_Exercise aim_. Which lines in the data below contain the string "button"? Show each one.

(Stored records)
--- --- ---
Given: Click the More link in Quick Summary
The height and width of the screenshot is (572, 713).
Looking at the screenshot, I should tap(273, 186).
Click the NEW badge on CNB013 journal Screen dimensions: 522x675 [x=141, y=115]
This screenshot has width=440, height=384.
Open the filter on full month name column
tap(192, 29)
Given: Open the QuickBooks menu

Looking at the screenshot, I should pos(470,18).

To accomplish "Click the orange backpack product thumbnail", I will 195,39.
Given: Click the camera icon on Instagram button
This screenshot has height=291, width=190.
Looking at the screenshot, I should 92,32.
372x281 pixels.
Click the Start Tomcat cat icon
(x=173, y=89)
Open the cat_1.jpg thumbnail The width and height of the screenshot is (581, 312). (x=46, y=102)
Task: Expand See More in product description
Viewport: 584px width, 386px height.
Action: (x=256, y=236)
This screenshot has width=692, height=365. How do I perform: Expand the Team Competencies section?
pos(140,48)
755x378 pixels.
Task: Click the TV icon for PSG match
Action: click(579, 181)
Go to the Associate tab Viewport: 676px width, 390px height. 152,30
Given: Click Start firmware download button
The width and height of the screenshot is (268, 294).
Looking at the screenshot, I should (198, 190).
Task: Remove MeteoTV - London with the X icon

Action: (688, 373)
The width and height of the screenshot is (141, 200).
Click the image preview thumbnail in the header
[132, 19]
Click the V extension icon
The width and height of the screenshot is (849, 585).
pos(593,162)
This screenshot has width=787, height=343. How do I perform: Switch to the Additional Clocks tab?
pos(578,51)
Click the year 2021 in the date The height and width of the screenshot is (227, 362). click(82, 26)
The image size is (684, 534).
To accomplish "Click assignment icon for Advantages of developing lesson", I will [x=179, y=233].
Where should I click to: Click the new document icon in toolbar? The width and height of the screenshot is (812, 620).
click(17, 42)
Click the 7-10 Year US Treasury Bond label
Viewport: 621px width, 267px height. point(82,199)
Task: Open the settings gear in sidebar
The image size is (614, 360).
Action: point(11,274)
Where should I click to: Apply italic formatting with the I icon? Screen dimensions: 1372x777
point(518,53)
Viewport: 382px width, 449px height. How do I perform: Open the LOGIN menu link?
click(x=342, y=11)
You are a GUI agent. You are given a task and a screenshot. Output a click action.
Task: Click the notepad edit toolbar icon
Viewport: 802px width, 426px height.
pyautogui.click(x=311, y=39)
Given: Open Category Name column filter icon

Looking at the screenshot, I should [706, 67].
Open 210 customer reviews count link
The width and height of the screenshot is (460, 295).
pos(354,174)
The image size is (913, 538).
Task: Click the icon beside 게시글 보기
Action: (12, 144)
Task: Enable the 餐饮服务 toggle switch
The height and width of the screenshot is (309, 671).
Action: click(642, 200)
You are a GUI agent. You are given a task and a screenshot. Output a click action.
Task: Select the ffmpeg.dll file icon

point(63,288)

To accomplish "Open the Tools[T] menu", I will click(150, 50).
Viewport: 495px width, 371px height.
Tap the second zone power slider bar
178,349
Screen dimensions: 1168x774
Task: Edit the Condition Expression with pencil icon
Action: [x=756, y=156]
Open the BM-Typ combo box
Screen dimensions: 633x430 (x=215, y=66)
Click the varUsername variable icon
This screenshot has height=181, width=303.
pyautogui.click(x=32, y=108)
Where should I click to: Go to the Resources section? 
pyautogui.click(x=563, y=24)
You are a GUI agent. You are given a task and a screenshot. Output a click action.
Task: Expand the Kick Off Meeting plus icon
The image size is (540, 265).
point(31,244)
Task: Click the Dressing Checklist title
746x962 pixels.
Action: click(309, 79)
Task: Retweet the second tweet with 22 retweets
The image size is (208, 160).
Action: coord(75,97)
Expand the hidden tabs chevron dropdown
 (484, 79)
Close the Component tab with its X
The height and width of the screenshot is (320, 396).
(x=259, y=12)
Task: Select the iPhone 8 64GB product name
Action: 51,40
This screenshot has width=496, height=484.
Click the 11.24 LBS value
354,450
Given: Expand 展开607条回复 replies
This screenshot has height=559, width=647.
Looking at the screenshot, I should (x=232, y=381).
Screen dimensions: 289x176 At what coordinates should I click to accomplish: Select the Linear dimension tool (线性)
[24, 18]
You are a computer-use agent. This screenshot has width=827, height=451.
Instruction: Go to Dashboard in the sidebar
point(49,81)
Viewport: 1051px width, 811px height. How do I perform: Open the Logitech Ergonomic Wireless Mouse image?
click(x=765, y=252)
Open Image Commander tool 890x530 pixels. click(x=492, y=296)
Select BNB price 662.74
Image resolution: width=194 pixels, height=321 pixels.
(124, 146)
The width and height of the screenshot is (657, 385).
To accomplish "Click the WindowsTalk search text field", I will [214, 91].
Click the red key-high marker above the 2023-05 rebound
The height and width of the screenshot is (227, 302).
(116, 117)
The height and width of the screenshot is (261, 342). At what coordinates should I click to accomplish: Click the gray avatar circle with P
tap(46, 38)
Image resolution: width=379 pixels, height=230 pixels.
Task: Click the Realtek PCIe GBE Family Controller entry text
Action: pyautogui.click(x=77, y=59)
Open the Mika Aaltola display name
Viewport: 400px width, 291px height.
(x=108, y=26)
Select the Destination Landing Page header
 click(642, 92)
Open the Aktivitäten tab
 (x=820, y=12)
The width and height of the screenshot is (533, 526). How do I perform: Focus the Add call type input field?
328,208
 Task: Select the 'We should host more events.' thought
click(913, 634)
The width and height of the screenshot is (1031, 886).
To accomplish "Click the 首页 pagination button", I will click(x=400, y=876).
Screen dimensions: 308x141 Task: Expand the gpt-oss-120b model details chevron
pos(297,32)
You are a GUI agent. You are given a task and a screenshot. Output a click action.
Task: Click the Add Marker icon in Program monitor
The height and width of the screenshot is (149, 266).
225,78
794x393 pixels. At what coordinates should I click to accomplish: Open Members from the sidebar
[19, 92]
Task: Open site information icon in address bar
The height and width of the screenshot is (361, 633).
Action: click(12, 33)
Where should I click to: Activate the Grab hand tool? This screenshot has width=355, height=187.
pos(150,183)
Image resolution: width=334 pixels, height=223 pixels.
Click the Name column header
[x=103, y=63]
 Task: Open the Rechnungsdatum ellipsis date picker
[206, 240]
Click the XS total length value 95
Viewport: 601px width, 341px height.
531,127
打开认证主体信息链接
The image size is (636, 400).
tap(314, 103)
--- --- ---
_Answer section_.
Given: Click the camera icon on Instagram button
Given: Click Start firmware download button
To accomplish "Click the 首页 pagination button", I will click(x=400, y=876).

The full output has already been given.